Sure, I used the msdn reference,

by searching google for "system.io.ports"

the second link has all the serial functionality, where I found this:

SerialPort.Write Method (Byte[], Int32, Int32)

Thank you

I am having trouble understanding "offset" however:

offset Type: System.Int32 The zero-based byte offset in the buffer parameter at which to begin copying bytes to the port.

Can you explain to me what this means or give me something to read on it? Like I said in my first post, I'm still "very" new to this stuff. Sorry if it's extremely obvious and I'm not just "getting it".

data is an array so it can contain many elements, we only put one in it though.
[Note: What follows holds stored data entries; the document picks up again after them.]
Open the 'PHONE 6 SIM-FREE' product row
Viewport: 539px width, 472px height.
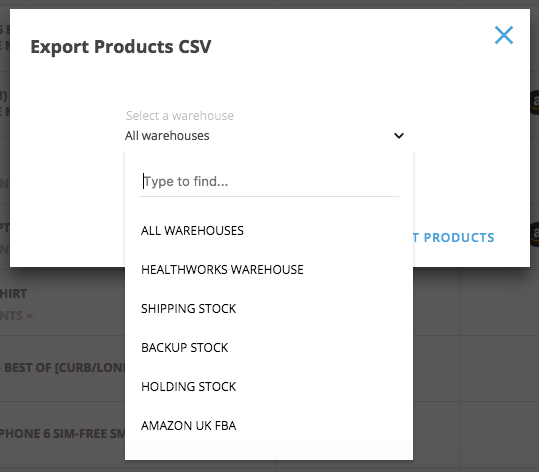(x=63, y=433)
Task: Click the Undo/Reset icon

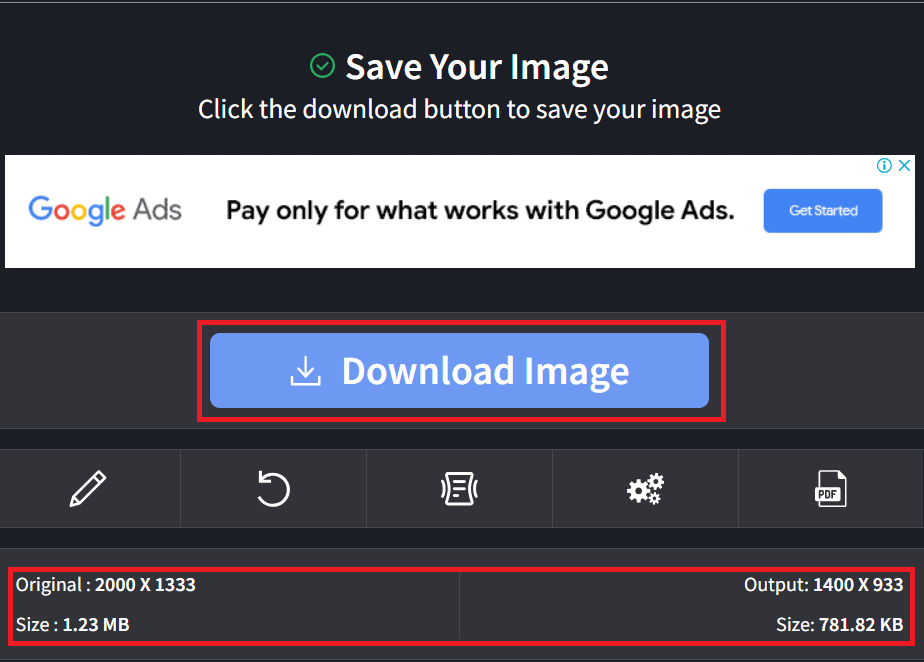Action: click(x=273, y=488)
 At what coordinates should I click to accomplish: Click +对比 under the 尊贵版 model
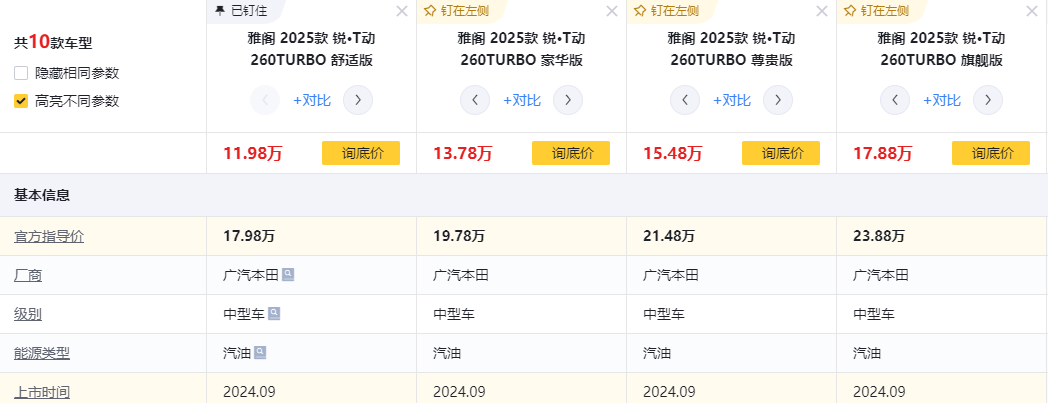[731, 100]
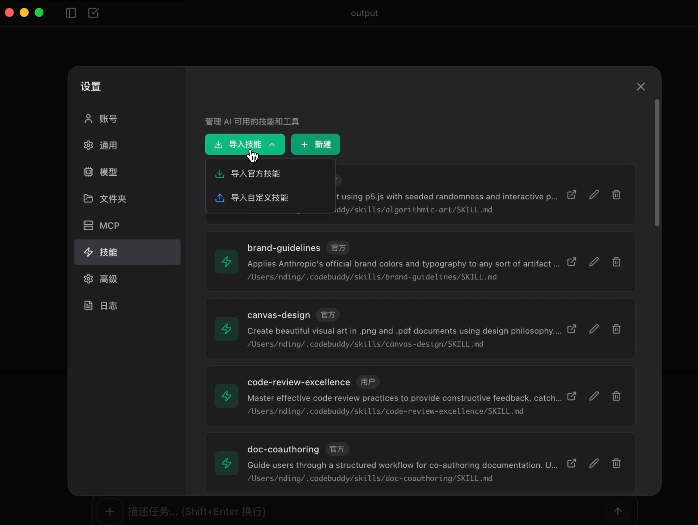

So 0 means use the start ( first element ) in the array. and the 1 is the number of bytes to send.

I found this helpful: What You Need to Know to Move from C++ to C#

But you need tutorials it seems. Arrays may help too.

And C# Programmer's Reference

Ahh ok, I understand it now from this post:

data is an array so it can contain many elements, we only put one in it though. So 0 means use the start ( first element ) in the array. and the 1 is the number of bytes to send.

Thank you very much! You've helped me a lot today!